I’m not sure how to interpret Brisbane’s remarks. Just what exactly does he mean by “overloved?” The New York Times reports frequently and objectively on the struggle for LGBT civil rights not because it “overloves” that topic, but because  it’s a major, compelling, ongoing story playing out in states, communities, families, religious congregations, legislative chambers, courtrooms, and individual people’s lives all across the country. The NYT would be derelict in its journalistic duty not to cover issues related to LGBT rights, including marriage equality, extensively. Sure, the paper’s editorial board has published columns supporting marriage equality, but as the Advocate points out, other major national newspapers like the Los Angeles Times have done so as well. The New York Times, like every other major newspaper, has strict ethical guidelines in place to ensure that its editorial and news departments are kept totally separate. Furthermore, as I said above, this is a civil rights issue. Quite simply, there are not two morally equivalent, equally legitimate “sides” to civil rights issues, including the freedom to marry. And finally, the editorial page of the New York Times has long served as a call to our national conscience where civil rights are concerned. It supported the Supreme Court’s landmark Brown v. Board of Education decision in 1954, and its post-Brown coverage served as a model for newspapers across the country. The Chicago Defender, a Chicago-based weekly newspaper founded by and for African Americans, said of the NYT:

“No driving force has been more consistent and insistent in beating the tom-tom for the rights of this black minority than the New York Times.

If this were 1954 and not 2012, would Brisbane be characterizing the New York Times‘ progressive editorial advocacy for and coverage of the struggle for African American civil rights as “overloved and undermanaged?” I shudder to think.
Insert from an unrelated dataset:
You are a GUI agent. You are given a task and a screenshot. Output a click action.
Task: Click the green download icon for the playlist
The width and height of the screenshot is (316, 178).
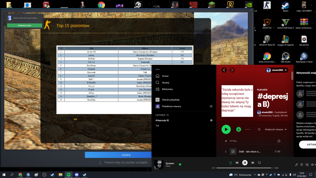tap(239, 129)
Condemning bigotry, prejudice, and discrimination, as the editorial page of the New York Times does on the issue of marriage equality, is never wrong. Reinforcing a false equivalency between oppressed minority groups working for their constitutionally-guaranteed civil rights and the people seeking to perpetuate oppression by denying them those rights and stripping them away — as many media outlets do — is very wrong. Brisbane would be wise to learn the difference.